Well-funded institutional investing firms – each with big budgets for research, technology and investments – have notoriously been in the driver’s seat when it comes to moving the market. A small percentage change in large institutional buying or selling, for example, can immediately affect prices, driving a market higher or leaving it in a free fall. The increase in the number of small investors, coupled with changes in technology, however, could change market dynamics and allow small investors to actually move the market.
Build It and They Will Come
Not that many years ago before the rapid advancements helped by the internet, individual investors were at the mercy of stock brokers to gain important and timely information regarding investment choices, or to place trades in the stock market. Investors had to compete for the broker’s time and expertise, often losing out on profits while waiting for advice or to place a buy or sell order.
The advent of the internet, technical charting platforms and discount online brokerage firms have turned the once-tedious, pricey and inefficient task of placing orders into a precise, affordable and efficient method by which individuals can participate in the financial markets. The ease of online investing and a growing interest in self-directed investment decisions have led to a significant rise in the number of small investors.
Big Enough to Move the Market?
With this growing participation from online investors, then, is it reasonable to assume this group has the buying power to move the markets? Not necessarily. In most cases, the institutional players – including investment banks, insurance companies, pension funds, hedge funds and mutual funds – significantly outweigh the small investors in terms of both volume and dollars. They are able to trade in large enough sizes to have an influence on prices. Despite the growing popularity of the individual investor, the institutional investors tend to be the ones with the most power to move the market.
The Silver Bubble
Silver may be an exception. Compared with the volume of other commodities, silver is a relatively small market and as such, even a small amount of buying or selling can affect prices. Silver’s recent volatile ride may have been fueled by speculative traders, many of whom were small investors wanting to jump on for what seemed like sure profits. Silver recently made a record high, reaching nearly $50 an ounce for the first time in over three decades. After an impressive run-up during the first four months of the year, including a 27% climb in April alone, silver prices dropped nearly 30% during the second weeks of May.

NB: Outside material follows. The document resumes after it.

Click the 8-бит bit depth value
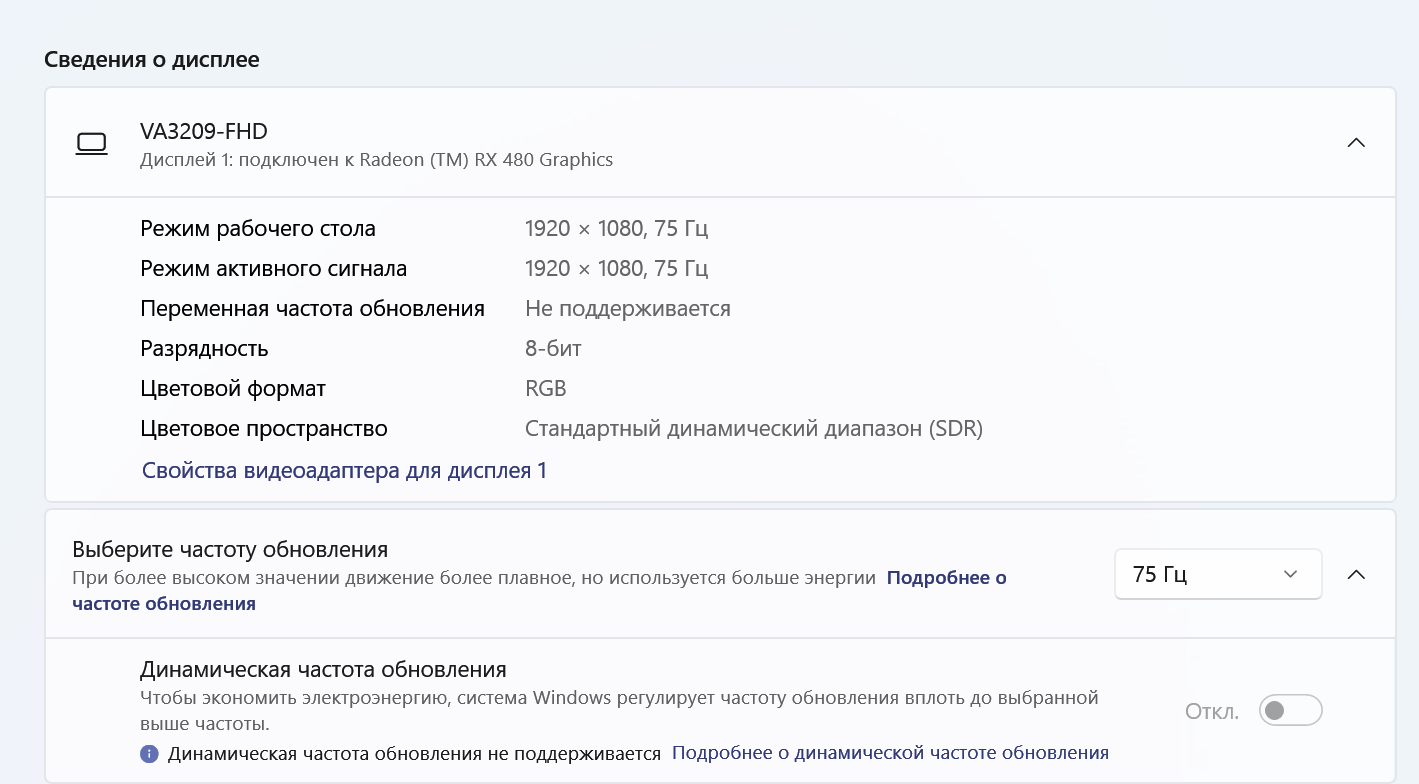Viewport: 1419px width, 784px height. (553, 349)
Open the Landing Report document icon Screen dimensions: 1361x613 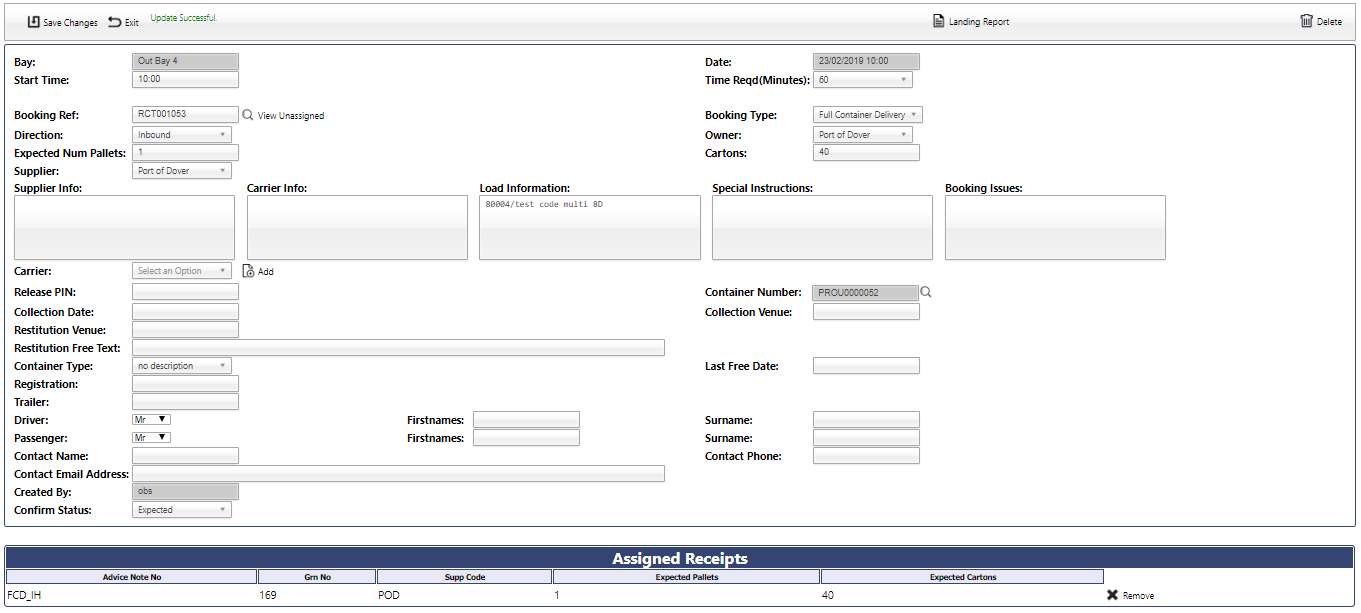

As both gold and silver rallied to record highs earlier this year, smaller investors were more likely to buy the metal. In fact, silver futures contracts this year are trading on more than twice the daily volume over last year. In response, the CME Group, which runs the biggest silver trading exchange, had to raise margin requirements to make sure traders had enough capital to cover losses brought on by silver’s increased volatility. These tighter trading restrictions may be partly to blame for silver’s crash because they have driven up the cost of investing in silver.
The Bottom Line
Market participants of all types – whether large hedge funds or individual traders – contribute to market liquidity and collectively give each market its shape. While many of today’s popular markets cannot be pushed around by individual investors, silver seems to be an exception today, particularly because it is so heavily traded by the small investors. As technology improves and small traders have access to a growing number of field-leveling advantages, including advanced market analysis tools and direct access trading, the ability for small investors to move the market could eventually increase.